Northland hospitals feel the stress as latest COVID wave climbs

A patient room sits empty with a large air pump through the window.
A patient room Sanford Medical Center in Bemidji has been converted into a negative air pressure room treat patients with COVID-19. Hospital systems serving swaths of northeastern and northwestern Minnesota are struggling with the newest surge of cases and hospitalizations.
Courtesy of Sanford Health

Hospital systems serving swaths of northeastern and northwestern Minnesota are struggling with the newest surge of COVID-19 cases and hospitalizations amid a shortage of health care staff and rising numbers of non-COVID patients.

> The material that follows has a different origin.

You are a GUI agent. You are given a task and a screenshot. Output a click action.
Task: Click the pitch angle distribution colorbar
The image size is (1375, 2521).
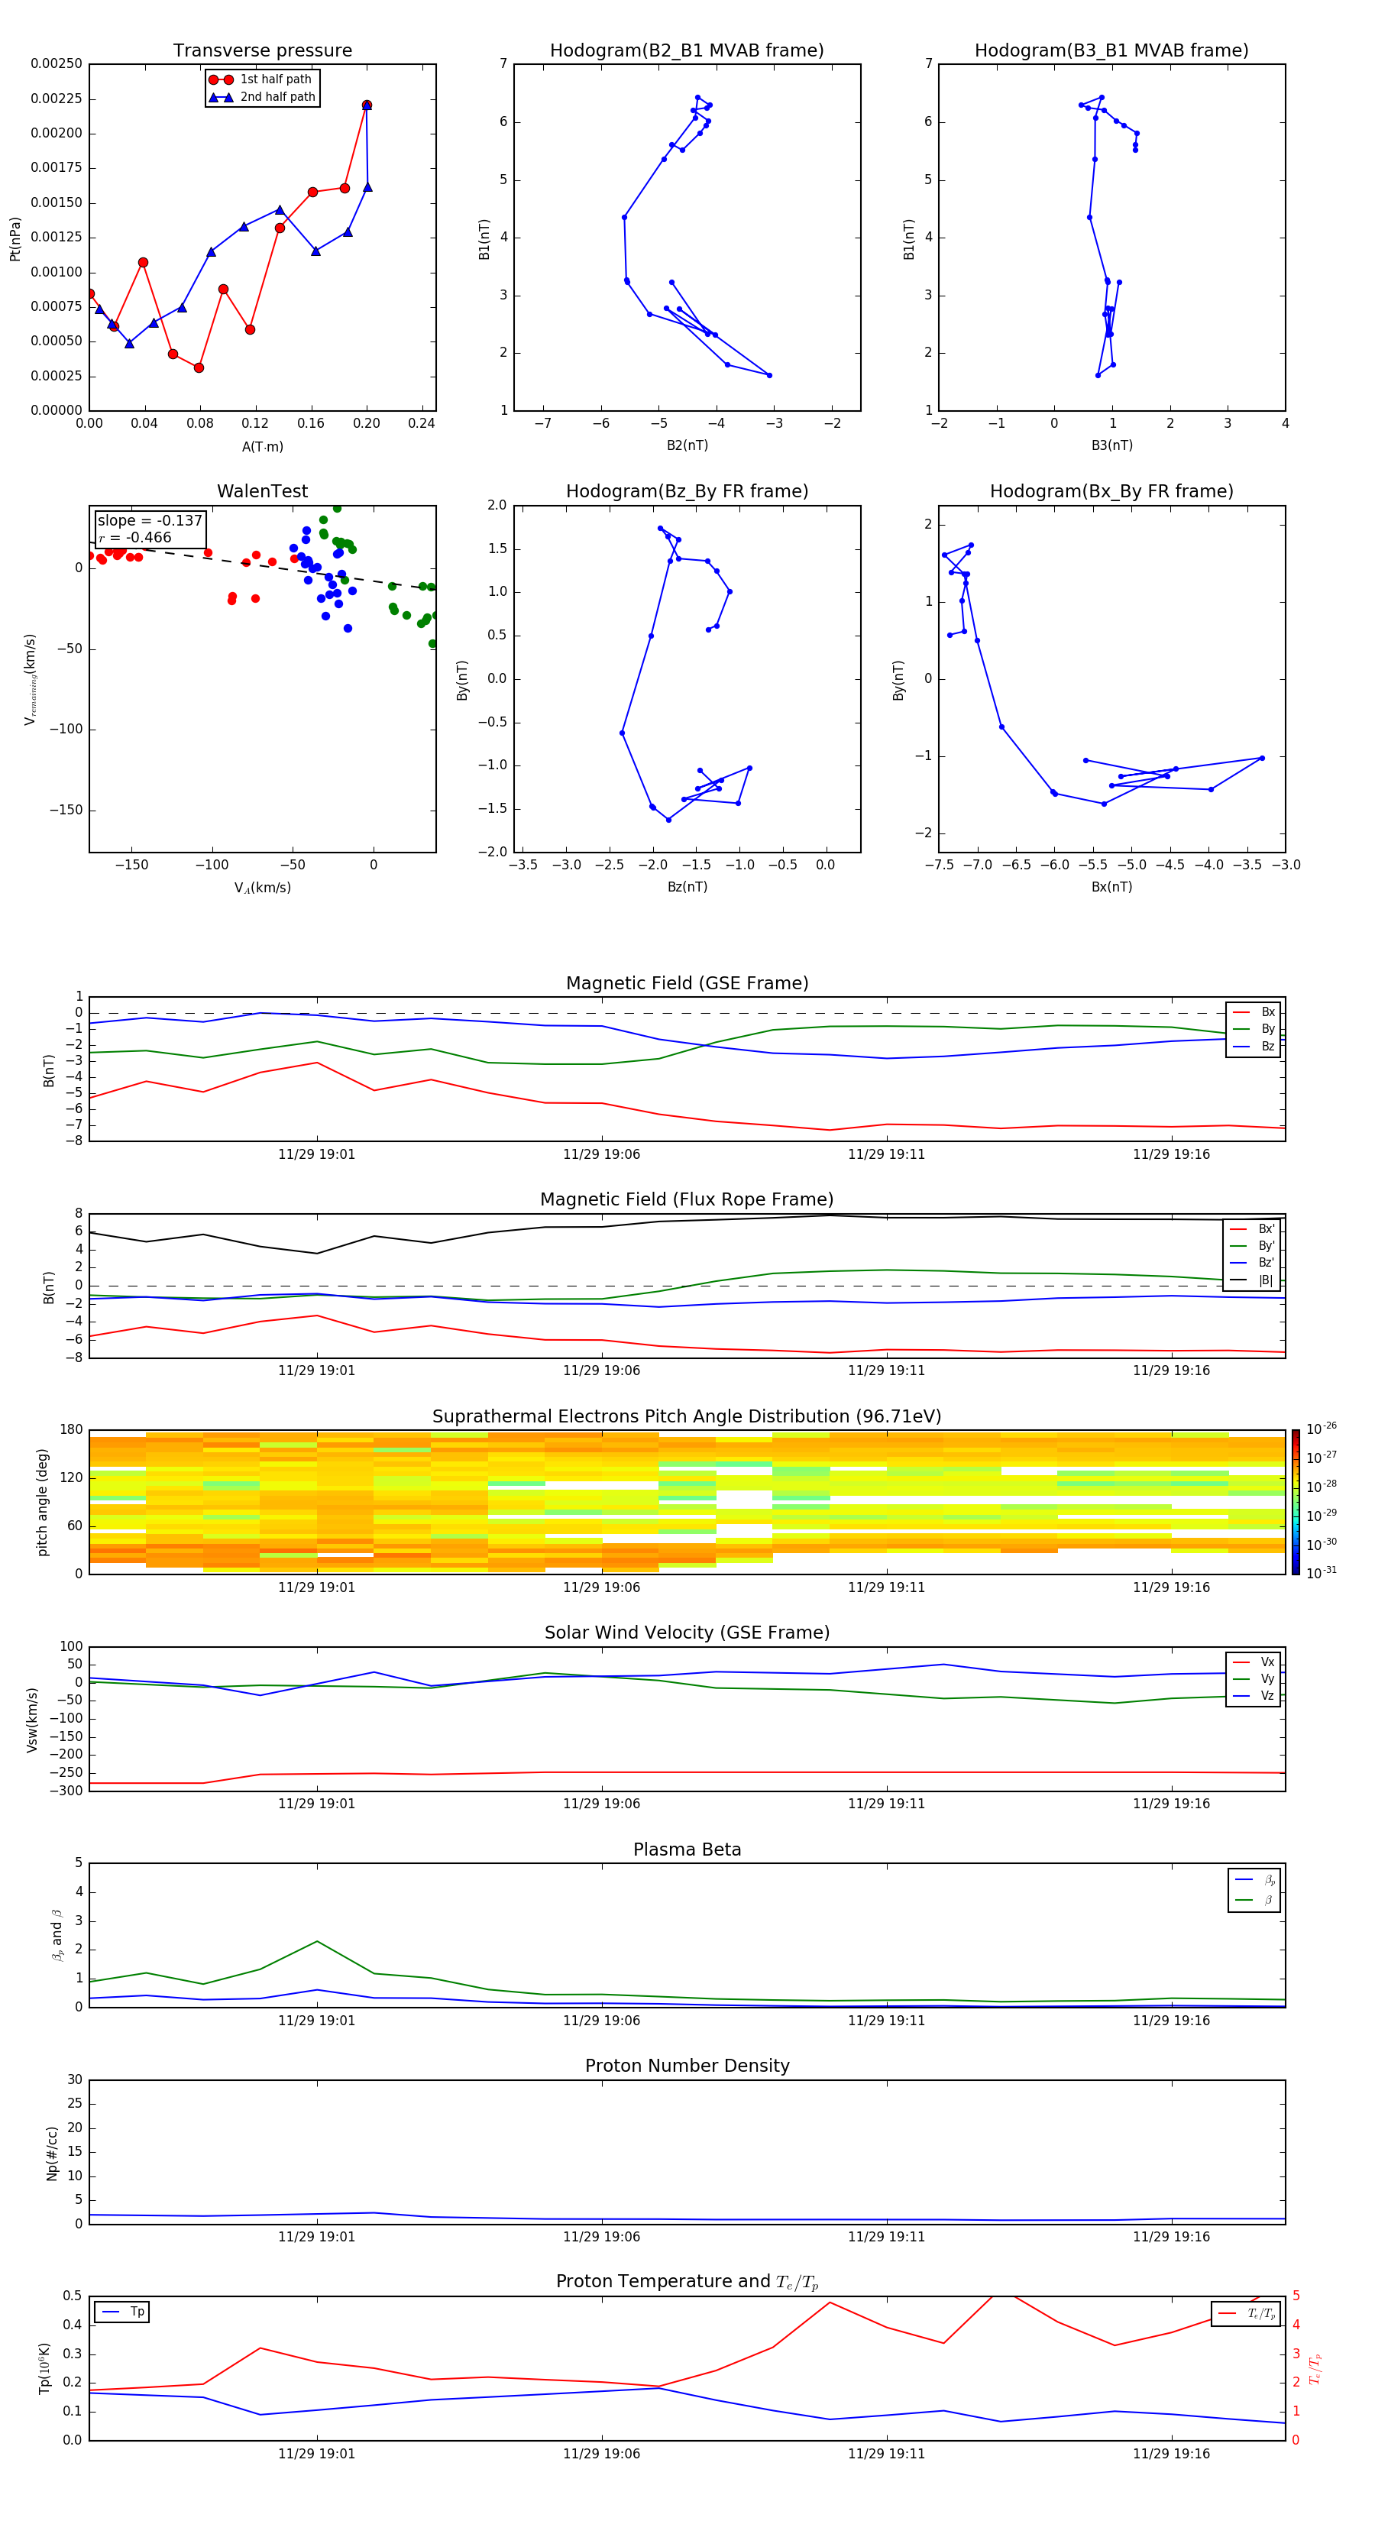(x=1295, y=1501)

"We were running as though it were a sprint to begin with. And it really turned out to be a marathon. And as any sprinter will tell you, you can’t run a marathon at that pace,” said Harmony Tyner, an infectious disease physician at St. Luke’s Hospital in Duluth.

The Essentia Health system, with operations in Minnesota, Wisconsin and North Dakota, is reporting more than 50 patients with severe COVID conditions, up 25 percent from just the prior day.

Hospitals are again close to capacity, said Dr. Andrea Boehland, an emergency room physician at Essentia Health-St. Mary's Medical Center in Duluth. “We have between 15 and 20 hospitalized patients with severe COVID. More concerning: This number has doubled over the past two weeks.”

The COVID-19 delta variant is infecting younger, healthier people, she noted.

Officials continue to urge eligible people to get vaccinated and to wear masks in indoor public spaces.

Staffing constraints are also making care challenging. Hospital officials say many front-line workers have retired while others have cut back, and it's more difficult to attract traveling health care workers.

Across the state in the Fargo-Moorhead area, patient numbers are approaching the record peak reached during a COVID-19 surge last November, according to officials with Sanford Medical Center.

The North Dakota hospital is elevating its pandemic response by reassigning staff and equipment and is also looking at limiting elective surgeries as COVID cases increase, said Doug Griffin, the chief medical officer.

Sanford is preparing for an expected increase in hospitalizations among children who are too young to be vaccinated for COVID-19, he said, adding that across all Sanford facilities, 95 percent of people currently hospitalized for COVID-19 are unvaccinated.